**THE TASK**
Every entry should be returned unchanged, with the pictures omitted.

[PROVIDED DATA]

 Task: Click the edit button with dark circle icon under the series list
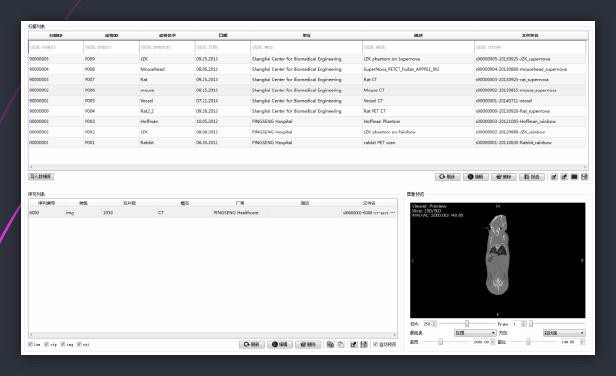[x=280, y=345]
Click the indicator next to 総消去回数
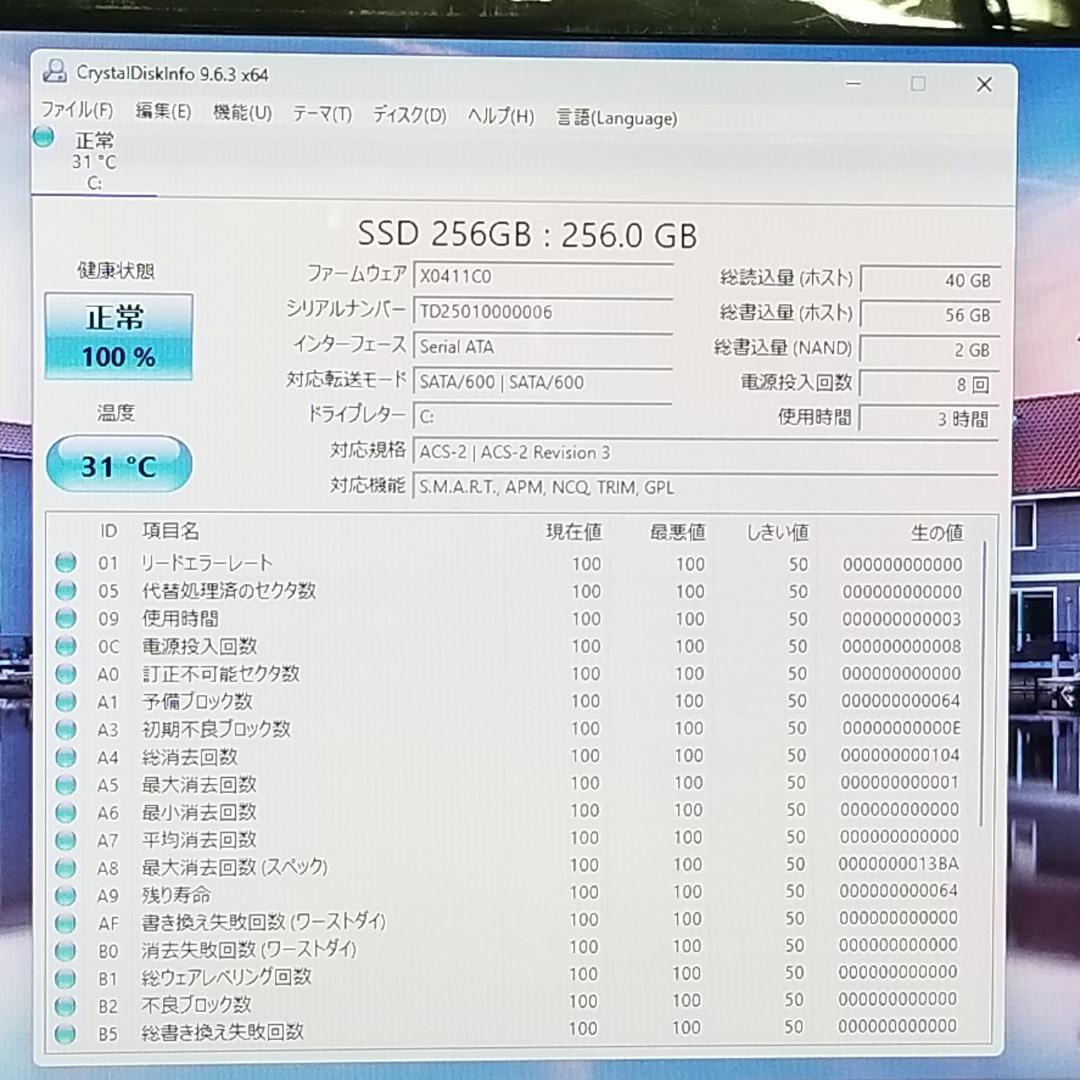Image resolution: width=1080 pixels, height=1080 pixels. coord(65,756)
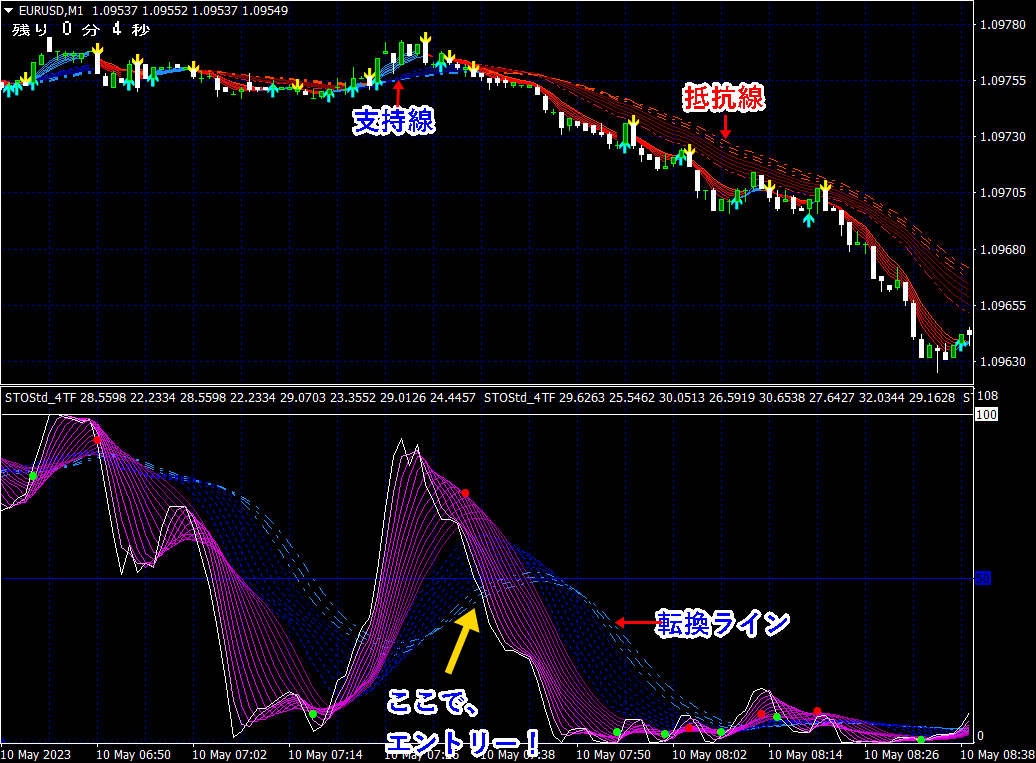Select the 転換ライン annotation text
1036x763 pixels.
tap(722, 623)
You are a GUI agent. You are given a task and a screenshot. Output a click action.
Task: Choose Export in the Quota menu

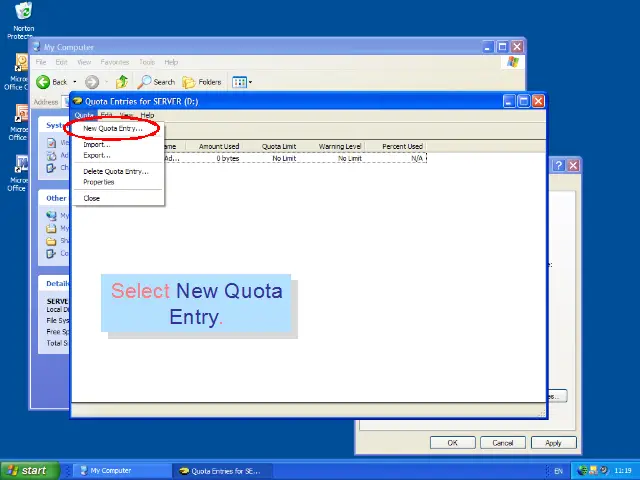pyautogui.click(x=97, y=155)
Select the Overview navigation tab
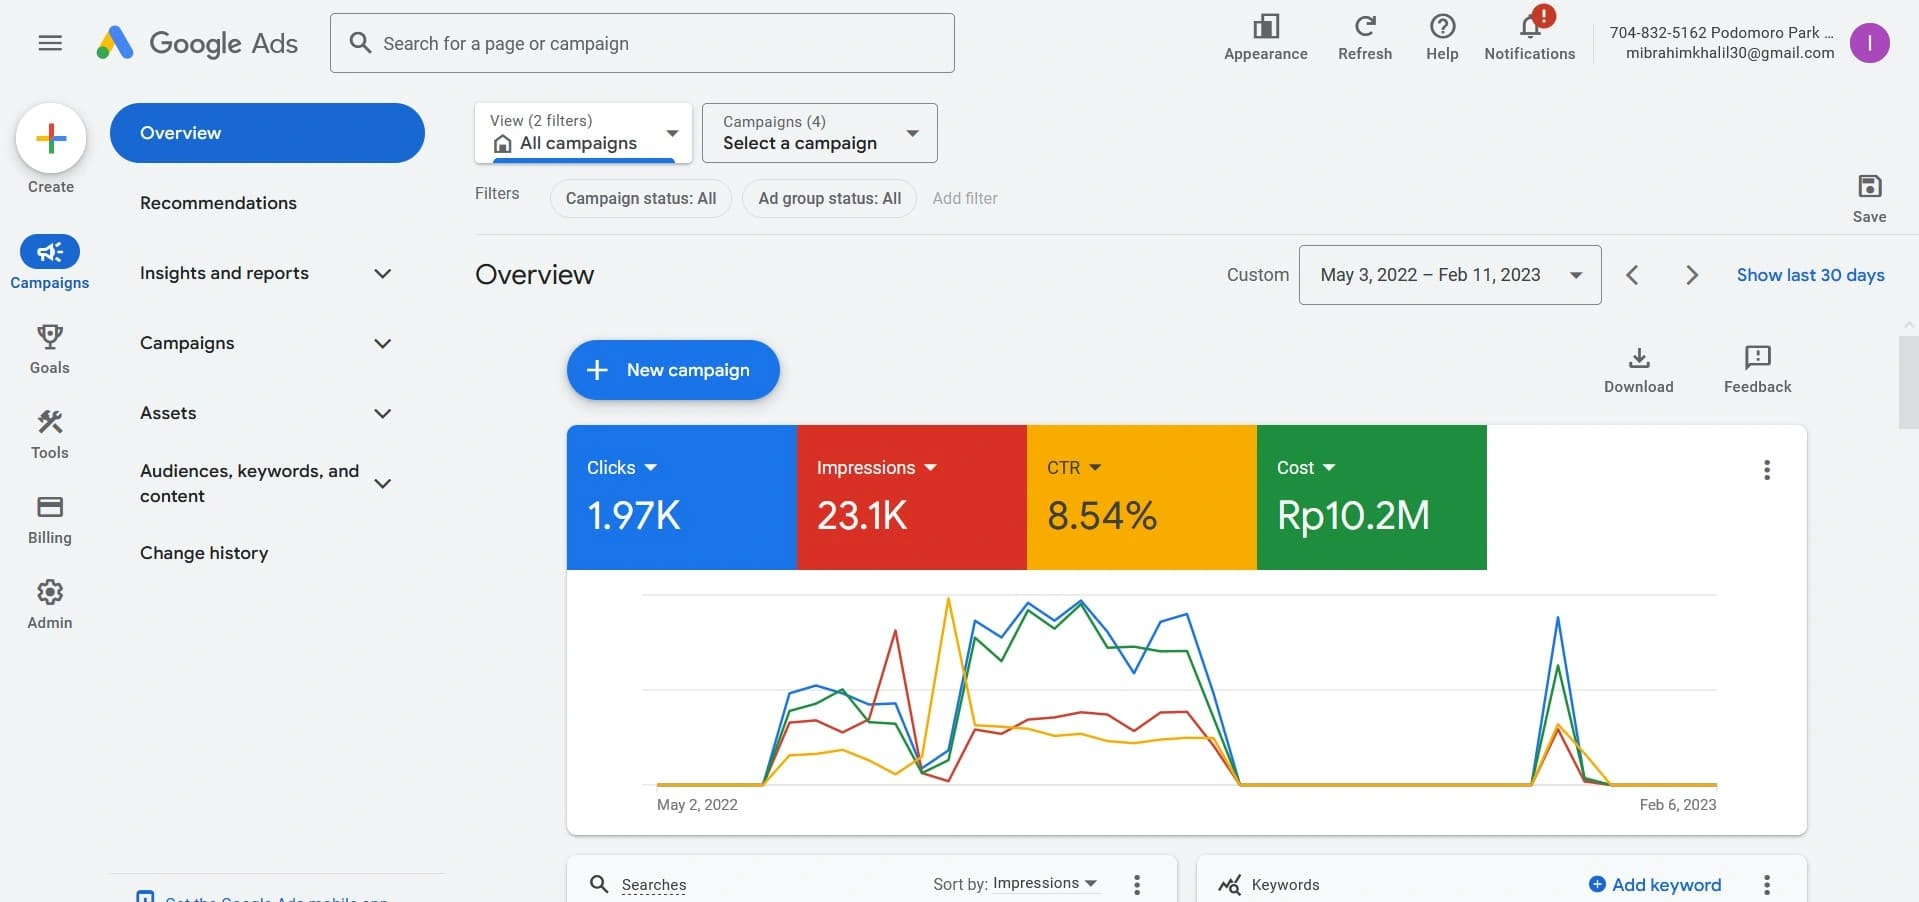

[/PROVIDED DATA]

**RESPONSE BELOW**
 Task: Click the edit button with dark circle icon under the series list
[x=280, y=345]
Click the indicator next to 総消去回数
Image resolution: width=1080 pixels, height=1080 pixels. coord(65,756)
Select the 転換ライン annotation text
1036x763 pixels.
tap(722, 623)
You are a GUI agent. You are given a task and a screenshot. Output a click action.
Task: Choose Export in the Quota menu

pyautogui.click(x=97, y=155)
Select the Overview navigation tab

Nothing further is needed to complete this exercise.